— begin DATA FOR THIS TASK —
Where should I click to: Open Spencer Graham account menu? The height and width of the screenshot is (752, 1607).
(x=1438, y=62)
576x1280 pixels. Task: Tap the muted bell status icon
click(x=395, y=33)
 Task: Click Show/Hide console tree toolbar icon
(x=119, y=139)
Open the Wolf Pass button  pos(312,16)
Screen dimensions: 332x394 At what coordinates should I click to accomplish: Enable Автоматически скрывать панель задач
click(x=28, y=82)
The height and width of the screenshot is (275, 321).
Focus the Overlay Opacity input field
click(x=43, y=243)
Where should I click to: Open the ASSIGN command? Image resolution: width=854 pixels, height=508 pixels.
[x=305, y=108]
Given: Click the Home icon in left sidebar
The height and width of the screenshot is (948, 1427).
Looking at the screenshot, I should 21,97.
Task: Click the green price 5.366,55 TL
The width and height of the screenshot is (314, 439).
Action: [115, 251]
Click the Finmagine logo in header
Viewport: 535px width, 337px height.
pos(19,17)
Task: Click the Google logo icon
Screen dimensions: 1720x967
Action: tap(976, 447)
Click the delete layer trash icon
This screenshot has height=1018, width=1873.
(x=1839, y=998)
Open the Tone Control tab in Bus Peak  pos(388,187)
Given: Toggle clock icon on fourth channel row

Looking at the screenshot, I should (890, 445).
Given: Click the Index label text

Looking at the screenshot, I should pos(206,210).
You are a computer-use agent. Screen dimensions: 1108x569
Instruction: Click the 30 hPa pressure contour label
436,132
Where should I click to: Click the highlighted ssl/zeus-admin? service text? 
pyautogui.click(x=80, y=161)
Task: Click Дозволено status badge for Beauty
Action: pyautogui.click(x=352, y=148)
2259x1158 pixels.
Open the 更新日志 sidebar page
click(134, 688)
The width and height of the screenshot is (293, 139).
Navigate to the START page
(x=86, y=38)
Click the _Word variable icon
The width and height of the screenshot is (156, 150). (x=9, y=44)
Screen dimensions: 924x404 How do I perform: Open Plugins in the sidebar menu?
— end DATA FOR THIS TASK —
* _WHAT THE TASK ASKS_
Rewrite all of the rows above, substituting "Screen size" for every occurrence of "Screen dimensions" and leaving everything else unchanged.

* _TASK RESULT_
Where should I click to: Open Spencer Graham account menu? The height and width of the screenshot is (752, 1607).
(x=1438, y=62)
576x1280 pixels. Task: Tap the muted bell status icon
click(x=395, y=33)
 Task: Click Show/Hide console tree toolbar icon
(x=119, y=139)
Open the Wolf Pass button  pos(312,16)
Screen size: 332x394 At what coordinates should I click to accomplish: Enable Автоматически скрывать панель задач
click(x=28, y=82)
The height and width of the screenshot is (275, 321).
Focus the Overlay Opacity input field
click(x=43, y=243)
Where should I click to: Open the ASSIGN command? Image resolution: width=854 pixels, height=508 pixels.
[x=305, y=108]
Given: Click the Home icon in left sidebar
The height and width of the screenshot is (948, 1427).
Looking at the screenshot, I should 21,97.
Task: Click the green price 5.366,55 TL
The width and height of the screenshot is (314, 439).
Action: [115, 251]
Click the Finmagine logo in header
Viewport: 535px width, 337px height.
pos(19,17)
Task: Click the Google logo icon
Screen size: 1720x967
Action: tap(976, 447)
Click the delete layer trash icon
This screenshot has height=1018, width=1873.
(x=1839, y=998)
Open the Tone Control tab in Bus Peak  pos(388,187)
Given: Toggle clock icon on fourth channel row

Looking at the screenshot, I should (890, 445).
Given: Click the Index label text

Looking at the screenshot, I should pos(206,210).
You are a computer-use agent. Screen size: 1108x569
Instruction: Click the 30 hPa pressure contour label
436,132
Where should I click to: Click the highlighted ssl/zeus-admin? service text? 
pyautogui.click(x=80, y=161)
Task: Click Дозволено status badge for Beauty
Action: pyautogui.click(x=352, y=148)
2259x1158 pixels.
Open the 更新日志 sidebar page
click(134, 688)
The width and height of the screenshot is (293, 139).
Navigate to the START page
(x=86, y=38)
Click the _Word variable icon
The width and height of the screenshot is (156, 150). (x=9, y=44)
Screen size: 924x404 How do I perform: Open Plugins in the sidebar menu?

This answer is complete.